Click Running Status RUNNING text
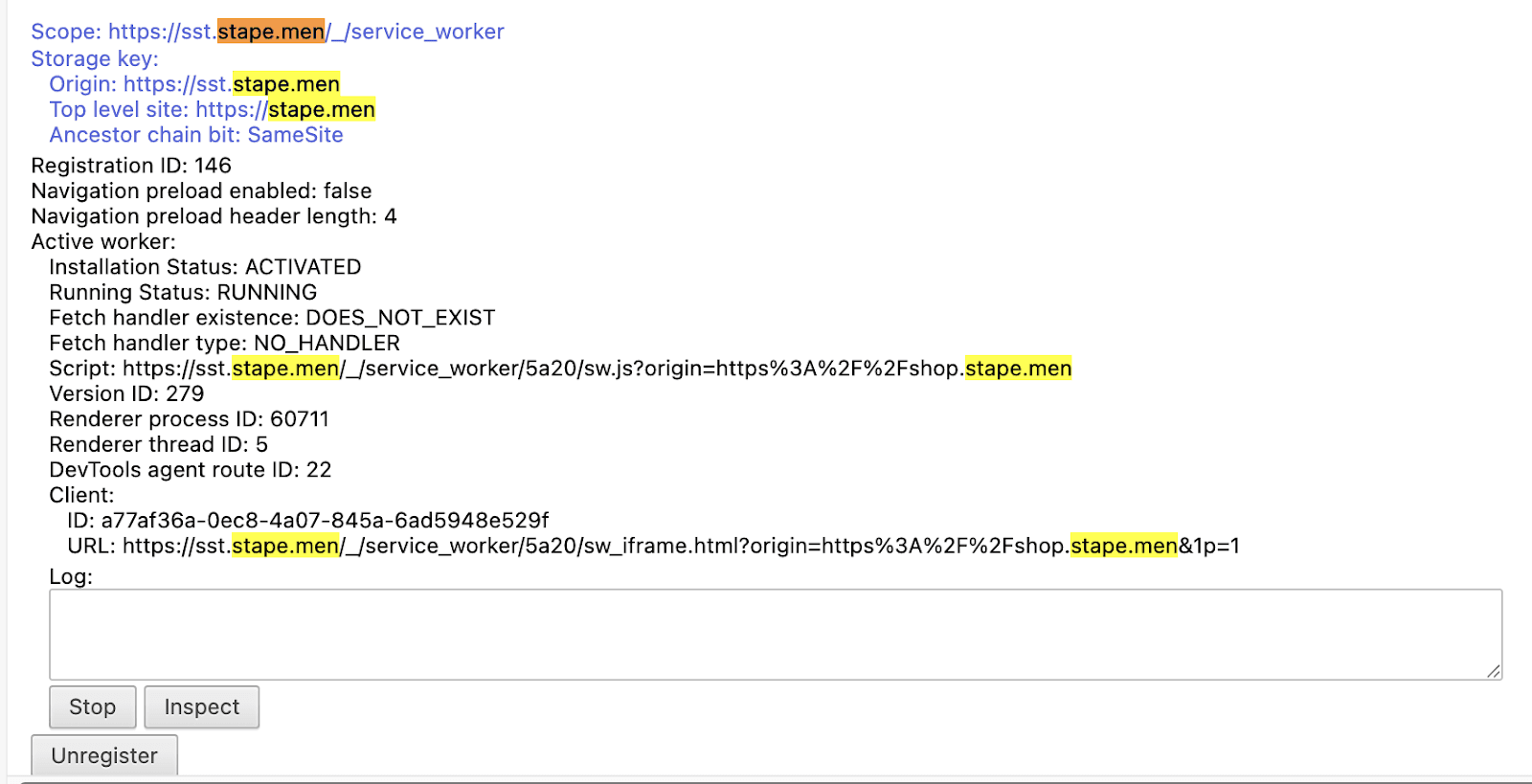The width and height of the screenshot is (1532, 784). tap(183, 292)
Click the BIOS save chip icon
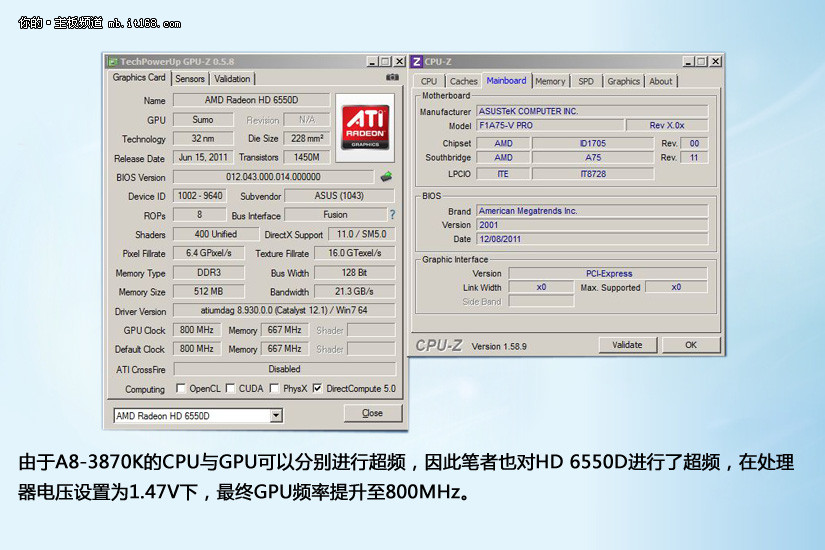This screenshot has width=825, height=550. pyautogui.click(x=386, y=177)
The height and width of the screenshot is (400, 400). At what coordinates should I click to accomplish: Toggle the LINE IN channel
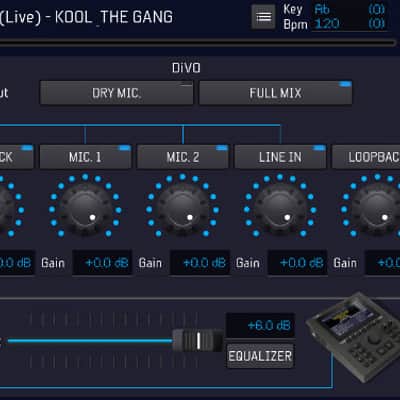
※ ※ ※
#### Exercise description
Repeat all of the material above exactly, leaving out pictures.

#### Exercise solution
Click Running Status RUNNING text
The width and height of the screenshot is (1532, 784). tap(183, 292)
Click the BIOS save chip icon
This screenshot has width=825, height=550. pyautogui.click(x=386, y=177)
The height and width of the screenshot is (400, 400). At what coordinates should I click to accomplish: Toggle the LINE IN channel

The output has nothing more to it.